252

Хирург столетия. «Мы всегда называли его великим учителем»

Хирург, ученый и педагог Александр Владимирович Шотт на протяжении долгих лет развивал белорусскую медицину. О его жизненном и профессиональном пути «Аргументам и фактам» рассказывают его родственники, коллеги, ученики и друзья.

Сегодня мы беседуем с д.м.н., профессором Анатолием ТАТУРОМ.

Я познакомился с Александром Владимировичем, будучи на 4-м курсе института, в 1978 году. Естественно, это была не личная встреча с ним, а знакомство с профессором А. В. Шоттом, заведующим кафедрой факультетской хирургии. Его вступительная лекция меня тогда очень впечатлила и еще больше укрепила мое желание стать хирургом. До сих пор помню, что эту лекцию он начал с литературного высказывания  Сент-Экзюпери, выученного им на память:

«Я верю, настанет день, когда неизвестно чем больной человек отдастся в руки физиков... Не спрашивая ни о чем, эти физики возьмут у него кровь, выведут какие-то постоянные, перемножат их одно на другое. Затем, сверившись с таблицей логарифмов, они вылечат одной-единственной пилюлей. И все же, если я заболею, то обращусь к какому-нибудь старику – деревенскому врачу, он взглянет на меня уголком глаза, пощупает пульс и живот, послушает. Затем кашлянет, раскурив трубку, потрет подбородок и улыбнется мне, чтобы лучше утолить боль. Разумеется, я восхищаюсь наукой, но я восхищаюсь и мудростью».
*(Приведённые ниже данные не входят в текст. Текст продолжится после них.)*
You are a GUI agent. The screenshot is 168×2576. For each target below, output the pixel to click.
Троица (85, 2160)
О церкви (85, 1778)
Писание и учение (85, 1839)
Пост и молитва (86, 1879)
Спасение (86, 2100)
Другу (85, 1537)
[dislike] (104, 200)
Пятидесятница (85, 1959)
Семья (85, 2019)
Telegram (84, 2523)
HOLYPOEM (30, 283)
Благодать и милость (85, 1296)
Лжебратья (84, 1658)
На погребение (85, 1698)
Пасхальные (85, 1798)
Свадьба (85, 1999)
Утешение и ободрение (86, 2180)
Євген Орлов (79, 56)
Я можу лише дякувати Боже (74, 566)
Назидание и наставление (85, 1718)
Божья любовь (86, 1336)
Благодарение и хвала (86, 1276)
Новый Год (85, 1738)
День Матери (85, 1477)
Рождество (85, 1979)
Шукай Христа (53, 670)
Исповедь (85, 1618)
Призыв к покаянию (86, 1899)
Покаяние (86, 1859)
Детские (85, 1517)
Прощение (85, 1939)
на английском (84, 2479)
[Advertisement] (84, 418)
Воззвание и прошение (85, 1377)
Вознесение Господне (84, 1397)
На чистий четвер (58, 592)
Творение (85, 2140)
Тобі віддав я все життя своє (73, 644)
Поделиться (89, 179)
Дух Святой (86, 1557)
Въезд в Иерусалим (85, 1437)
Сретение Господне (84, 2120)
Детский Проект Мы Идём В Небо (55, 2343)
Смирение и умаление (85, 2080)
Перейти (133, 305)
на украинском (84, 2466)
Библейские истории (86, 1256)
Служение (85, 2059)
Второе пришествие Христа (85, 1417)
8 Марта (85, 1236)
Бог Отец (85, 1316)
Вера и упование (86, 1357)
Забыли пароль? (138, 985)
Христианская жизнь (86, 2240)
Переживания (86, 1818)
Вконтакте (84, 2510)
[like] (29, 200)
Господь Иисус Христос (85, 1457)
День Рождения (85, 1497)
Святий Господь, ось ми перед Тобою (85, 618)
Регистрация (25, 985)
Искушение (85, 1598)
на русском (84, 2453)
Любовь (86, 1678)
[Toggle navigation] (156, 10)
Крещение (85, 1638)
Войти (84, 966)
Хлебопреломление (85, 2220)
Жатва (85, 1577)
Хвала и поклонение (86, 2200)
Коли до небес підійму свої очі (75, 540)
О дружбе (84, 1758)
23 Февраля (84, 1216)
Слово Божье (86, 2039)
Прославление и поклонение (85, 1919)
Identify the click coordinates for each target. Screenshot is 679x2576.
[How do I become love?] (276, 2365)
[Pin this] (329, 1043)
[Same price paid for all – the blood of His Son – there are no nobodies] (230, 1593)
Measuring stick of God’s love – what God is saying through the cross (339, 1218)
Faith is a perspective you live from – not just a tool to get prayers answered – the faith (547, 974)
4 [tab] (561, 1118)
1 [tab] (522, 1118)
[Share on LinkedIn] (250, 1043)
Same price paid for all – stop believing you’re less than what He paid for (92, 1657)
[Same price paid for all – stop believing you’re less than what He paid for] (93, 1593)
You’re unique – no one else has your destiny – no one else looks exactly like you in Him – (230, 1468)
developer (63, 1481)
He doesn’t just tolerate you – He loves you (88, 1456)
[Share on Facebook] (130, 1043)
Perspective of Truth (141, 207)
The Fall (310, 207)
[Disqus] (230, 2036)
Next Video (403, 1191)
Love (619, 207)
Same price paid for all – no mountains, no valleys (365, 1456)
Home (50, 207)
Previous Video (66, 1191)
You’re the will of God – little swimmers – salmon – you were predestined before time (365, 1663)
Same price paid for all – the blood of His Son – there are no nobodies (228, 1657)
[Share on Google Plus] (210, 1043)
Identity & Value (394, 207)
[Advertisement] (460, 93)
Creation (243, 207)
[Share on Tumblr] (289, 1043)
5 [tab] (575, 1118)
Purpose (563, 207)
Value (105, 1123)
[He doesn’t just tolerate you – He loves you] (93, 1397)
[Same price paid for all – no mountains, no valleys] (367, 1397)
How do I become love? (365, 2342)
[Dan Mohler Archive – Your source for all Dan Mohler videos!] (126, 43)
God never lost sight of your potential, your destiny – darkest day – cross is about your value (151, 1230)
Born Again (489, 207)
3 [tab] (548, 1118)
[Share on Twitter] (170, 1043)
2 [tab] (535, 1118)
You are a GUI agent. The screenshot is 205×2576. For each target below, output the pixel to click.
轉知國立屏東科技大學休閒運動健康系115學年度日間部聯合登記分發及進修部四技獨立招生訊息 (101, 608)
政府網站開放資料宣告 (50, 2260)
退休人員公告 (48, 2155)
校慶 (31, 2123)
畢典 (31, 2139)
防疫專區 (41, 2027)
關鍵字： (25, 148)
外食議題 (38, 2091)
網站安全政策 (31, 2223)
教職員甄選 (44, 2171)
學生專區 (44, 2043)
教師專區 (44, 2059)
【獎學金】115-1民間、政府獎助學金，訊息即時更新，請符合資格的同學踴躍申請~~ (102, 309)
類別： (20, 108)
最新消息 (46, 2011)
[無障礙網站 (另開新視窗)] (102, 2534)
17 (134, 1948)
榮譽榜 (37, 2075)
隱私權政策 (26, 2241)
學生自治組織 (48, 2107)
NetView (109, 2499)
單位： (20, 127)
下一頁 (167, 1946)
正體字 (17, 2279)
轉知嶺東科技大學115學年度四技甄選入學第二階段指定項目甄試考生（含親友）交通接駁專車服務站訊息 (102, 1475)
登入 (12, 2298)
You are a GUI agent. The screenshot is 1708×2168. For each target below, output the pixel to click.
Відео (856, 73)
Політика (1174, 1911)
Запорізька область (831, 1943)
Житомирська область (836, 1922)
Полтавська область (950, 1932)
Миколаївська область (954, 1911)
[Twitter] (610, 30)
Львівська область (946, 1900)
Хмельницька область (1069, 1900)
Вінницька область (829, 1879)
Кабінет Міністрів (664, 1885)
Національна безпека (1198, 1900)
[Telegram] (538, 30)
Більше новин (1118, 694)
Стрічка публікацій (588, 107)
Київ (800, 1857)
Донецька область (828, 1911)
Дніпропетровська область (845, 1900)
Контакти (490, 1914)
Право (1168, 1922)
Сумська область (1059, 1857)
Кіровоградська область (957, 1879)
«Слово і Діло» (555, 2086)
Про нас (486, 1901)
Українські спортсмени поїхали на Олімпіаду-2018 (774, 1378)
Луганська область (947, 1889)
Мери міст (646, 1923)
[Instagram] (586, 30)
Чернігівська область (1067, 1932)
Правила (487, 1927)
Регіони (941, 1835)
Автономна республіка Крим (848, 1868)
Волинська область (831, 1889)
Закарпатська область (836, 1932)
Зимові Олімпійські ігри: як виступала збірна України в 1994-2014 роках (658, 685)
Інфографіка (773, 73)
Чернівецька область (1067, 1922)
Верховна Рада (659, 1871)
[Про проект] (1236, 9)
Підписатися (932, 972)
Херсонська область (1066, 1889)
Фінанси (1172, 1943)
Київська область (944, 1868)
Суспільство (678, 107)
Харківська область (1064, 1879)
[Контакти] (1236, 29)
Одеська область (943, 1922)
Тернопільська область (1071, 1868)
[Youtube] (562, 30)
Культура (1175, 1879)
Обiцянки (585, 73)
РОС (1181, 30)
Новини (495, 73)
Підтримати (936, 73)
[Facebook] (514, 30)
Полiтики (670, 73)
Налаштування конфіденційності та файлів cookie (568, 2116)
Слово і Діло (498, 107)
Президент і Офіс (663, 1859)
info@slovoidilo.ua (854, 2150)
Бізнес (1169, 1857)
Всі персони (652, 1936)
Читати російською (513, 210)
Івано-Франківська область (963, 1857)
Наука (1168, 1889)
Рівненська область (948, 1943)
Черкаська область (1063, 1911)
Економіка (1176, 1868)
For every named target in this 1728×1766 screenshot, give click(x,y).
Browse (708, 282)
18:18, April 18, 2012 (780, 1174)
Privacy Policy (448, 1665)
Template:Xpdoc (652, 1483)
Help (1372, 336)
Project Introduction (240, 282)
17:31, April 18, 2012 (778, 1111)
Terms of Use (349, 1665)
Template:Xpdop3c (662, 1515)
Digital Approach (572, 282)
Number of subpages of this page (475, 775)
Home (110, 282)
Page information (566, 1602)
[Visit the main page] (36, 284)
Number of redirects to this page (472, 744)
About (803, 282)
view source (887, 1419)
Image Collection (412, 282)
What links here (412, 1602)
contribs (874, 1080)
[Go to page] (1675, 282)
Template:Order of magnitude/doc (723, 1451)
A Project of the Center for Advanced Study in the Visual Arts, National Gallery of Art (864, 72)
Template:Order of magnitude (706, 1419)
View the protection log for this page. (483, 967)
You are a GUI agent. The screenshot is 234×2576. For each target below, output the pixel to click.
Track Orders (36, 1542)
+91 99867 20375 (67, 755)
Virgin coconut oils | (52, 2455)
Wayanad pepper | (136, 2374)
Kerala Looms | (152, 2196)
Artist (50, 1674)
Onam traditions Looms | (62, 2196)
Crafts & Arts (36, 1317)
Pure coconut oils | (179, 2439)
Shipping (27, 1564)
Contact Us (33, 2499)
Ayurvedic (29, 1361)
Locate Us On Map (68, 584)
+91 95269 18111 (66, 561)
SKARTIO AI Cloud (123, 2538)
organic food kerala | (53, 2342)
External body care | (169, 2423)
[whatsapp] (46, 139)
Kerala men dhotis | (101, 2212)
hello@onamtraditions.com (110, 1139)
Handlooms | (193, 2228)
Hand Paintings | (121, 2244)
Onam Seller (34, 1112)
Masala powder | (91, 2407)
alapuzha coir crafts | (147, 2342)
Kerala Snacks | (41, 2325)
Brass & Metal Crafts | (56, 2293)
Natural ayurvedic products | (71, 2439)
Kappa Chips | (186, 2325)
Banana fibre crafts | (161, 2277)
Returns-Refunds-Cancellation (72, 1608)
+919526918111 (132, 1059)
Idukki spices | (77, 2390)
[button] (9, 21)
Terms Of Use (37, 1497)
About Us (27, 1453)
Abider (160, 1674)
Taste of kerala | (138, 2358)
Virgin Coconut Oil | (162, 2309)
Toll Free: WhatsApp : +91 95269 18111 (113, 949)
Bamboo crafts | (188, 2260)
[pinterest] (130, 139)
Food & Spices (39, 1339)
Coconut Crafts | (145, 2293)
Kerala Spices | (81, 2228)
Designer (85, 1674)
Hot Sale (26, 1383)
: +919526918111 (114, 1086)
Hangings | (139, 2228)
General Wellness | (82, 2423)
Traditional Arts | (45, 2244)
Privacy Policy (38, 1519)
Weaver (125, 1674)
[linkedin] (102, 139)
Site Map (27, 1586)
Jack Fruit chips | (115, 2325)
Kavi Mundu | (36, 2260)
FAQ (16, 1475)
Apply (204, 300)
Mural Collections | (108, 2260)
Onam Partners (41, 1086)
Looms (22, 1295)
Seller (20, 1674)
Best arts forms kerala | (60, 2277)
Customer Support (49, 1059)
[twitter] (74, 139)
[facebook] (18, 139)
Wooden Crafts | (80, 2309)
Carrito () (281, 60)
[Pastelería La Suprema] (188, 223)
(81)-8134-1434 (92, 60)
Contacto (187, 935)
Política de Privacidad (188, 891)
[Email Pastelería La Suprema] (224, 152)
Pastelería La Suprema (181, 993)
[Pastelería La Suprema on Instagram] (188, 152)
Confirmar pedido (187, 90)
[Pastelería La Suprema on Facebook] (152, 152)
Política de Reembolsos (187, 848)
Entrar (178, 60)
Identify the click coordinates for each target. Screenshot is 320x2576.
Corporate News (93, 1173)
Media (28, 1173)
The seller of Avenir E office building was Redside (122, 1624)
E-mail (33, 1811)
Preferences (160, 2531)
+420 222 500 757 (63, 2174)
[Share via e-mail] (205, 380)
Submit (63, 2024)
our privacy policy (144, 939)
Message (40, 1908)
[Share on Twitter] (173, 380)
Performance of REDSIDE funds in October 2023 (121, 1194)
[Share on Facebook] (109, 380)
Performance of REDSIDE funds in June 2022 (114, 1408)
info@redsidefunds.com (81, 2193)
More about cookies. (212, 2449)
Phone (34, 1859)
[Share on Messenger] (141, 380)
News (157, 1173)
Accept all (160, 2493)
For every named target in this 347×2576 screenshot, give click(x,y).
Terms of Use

Александр Владимирович хотел внушить нам, студентам, что, какие бы новые и совершенные медицинские технологии ни появлялись в работе врача, все равно специалист без умения слушать, видеть, пальпировать, клинически мыслить не будет полноценным врачом. Поразили нас, конечно, и его внешний вид, и его профессиональные качества, которые демонстрировали педантичность и интеллигентность профессора, его высокую эрудированность и предупредительность: накрахмаленная шапочка, выглаженный халат, тактичная манера общения с аудиторией, академизм изложения лекционного материала. Все подавалось четко и понятно. Студенты только и успевали записывать за ним. В его лекциях были презентованы новые знания по хирургии, которых в наших программных учебниках не было. Материал, который излагался Александром Владимировичем, был основан на его энциклопедических знаниях хирургии, физиологии, паталогической анатомии, биохимии, а также на большом личном и практическом опыте.

Поражало и то, что в те годы, когда цифровые технологии были еще немыслимы, Александр Владимирович подкреплял свои лекции слайдами с хорошими иллюстрациями, авторскими рисунками и схемами. Уже тогда и я, и мои одногруппники поняли, что перед нами невероятно эрудированный человек и высококвалифицированный ученый-хирург. За все шесть лет обучения в институте лекторов такого уровня можно было пересчитать по пальцам одной руки. И для всех нас Шотт и сегодня остается эталоном в этом искусстве.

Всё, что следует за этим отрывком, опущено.